Nyla Rose is a transwoman from Washington, D.C. She’s been wrestling professionally since 2012 and has won eight championships.

Dark Sheik is an American-Iranian from Georgia in the USA. She’s been competing since 2010 and came out as male-to-female transgender in 2019.

In the wrestling ring, she sometimes appears in cosplay as Nintendo characters like Samus from Metroid Prime and Sheik from The Legend of Zelda.

Effy is a wrestler and Twitch streamer. He sports a scruffy appearance in ripped fishnet stockings and his signature pink-spiked jacket.

He also has his own podcast and is known for singing quintessentially camp songs on stage.

Sonny Kiss is from New Jersey and uses both feminine and masculine pronouns. He’s also a dancer, and his wrestling moves are influenced by his work as a choreographer.

This gender non-conforming wrestler favours crop tops and short-shorts over regular wrestling gear.

Jake Atlas is a gay wrestler from Los Angeles. He made his WWE debut in 2020 and has won two championships.

He was about to retire from wrestling in September last year, citing mental health issues but instead had a short break. He just returned to the ring where he injured his knee and is currently on the mend.

Closer to home, Western Australia’s Dave Marshall was a pro wrestler from 2015 till the middle of last year.

Following COVID-related lockdowns and his hips and shoulders issues, Marshall decided to leave the competition.

“It was the morning after a show where I just went for a walk and about three minutes in, my entire left leg went numb, and I was like, “oh this is” – it was full of pins and needles – “this, this is not right,” he told Star Observer.
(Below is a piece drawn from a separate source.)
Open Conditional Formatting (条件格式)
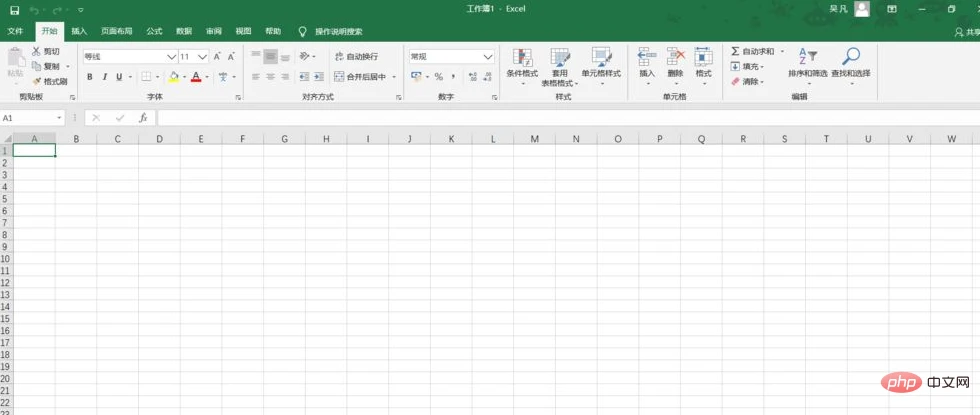This screenshot has width=980, height=415. [522, 62]
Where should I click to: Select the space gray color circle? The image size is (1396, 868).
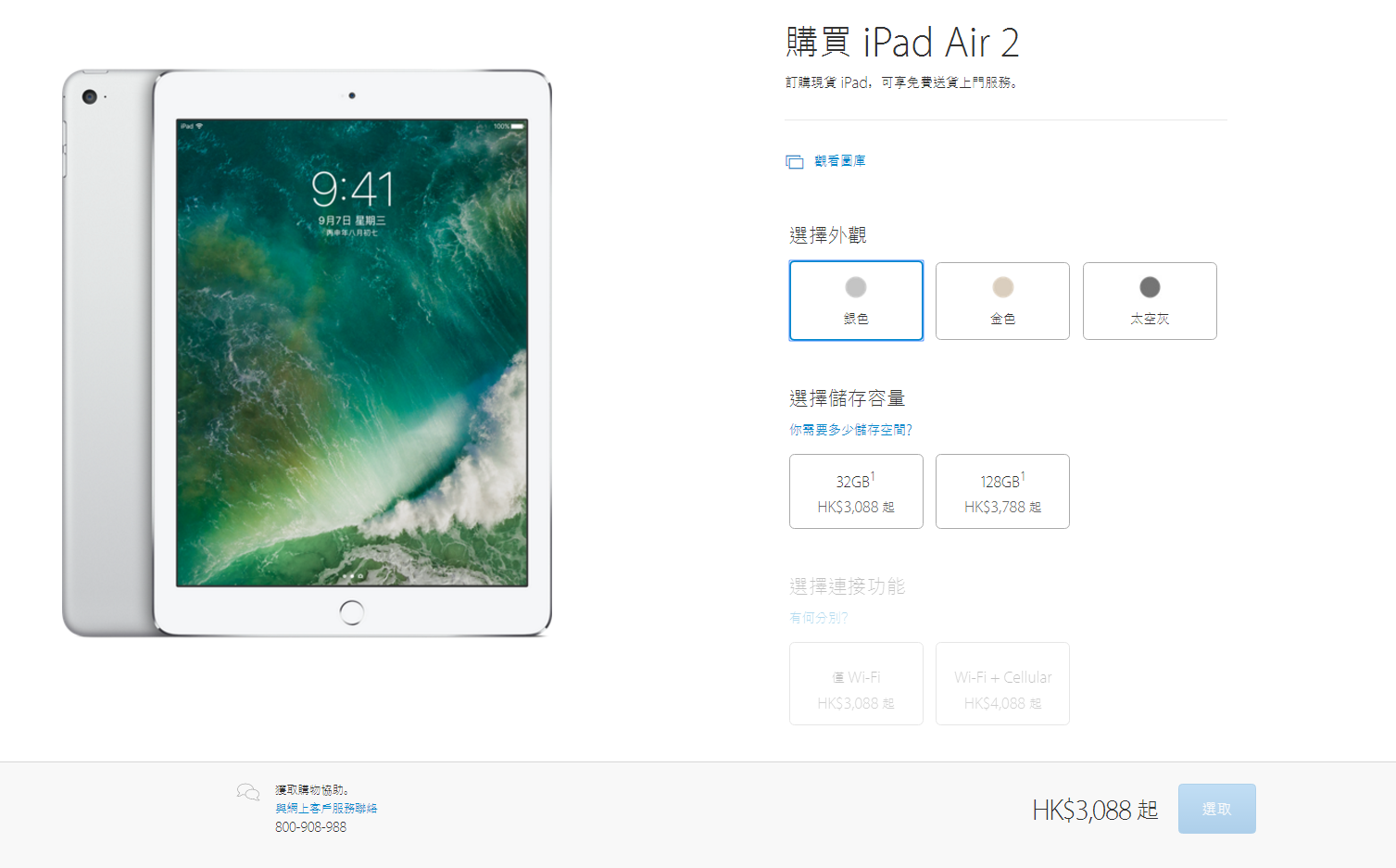click(x=1150, y=287)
He would like to return to professional wrestling one day and compete in Japan, Europe and the US.

“It’s a never-say-never-say situation,” the former bodybuilder said. “I absolutely loved – just entertaining was always a second nature for me; I always like to make people smile – something I enjoy doing.

“I think if I was to go back to the professional wrestling, I would only be doing a handful of shows in Perth…it wouldn’t be what it was before, where it was every two weeks I was doing a show. I’m in my thirties now; I’ve gotta behave.”

He has turned to make a living from Twitch, a streaming service for video gamers, and continues to create content for his OnlyFans account.

The 32-year-old was a competitor for the Southern Hemisphere Wrestling Alliance (SHWA), a professional wrestling organisation that’s inclusive and whose motto is “everyone’s welcome.”

He’s a three-time tag-team champion and won the heavyweight championship belt in Royal Rumble 2019.

Marshall defended his SHWA heavyweight championship before throwing in the towel in April 2021. “I’m undefeated. I was never pinned; never made to submit,” he said. He has a “clean record,” which he’s “very proud of.”

He added, “professional wrestling: it’s an art form. It’s something that you can express yourself in so many different ways.”

Marshall was ranked as 194 on Outsports’ list of the top 200 LGBTQIA+ pro wrestlers of 2021.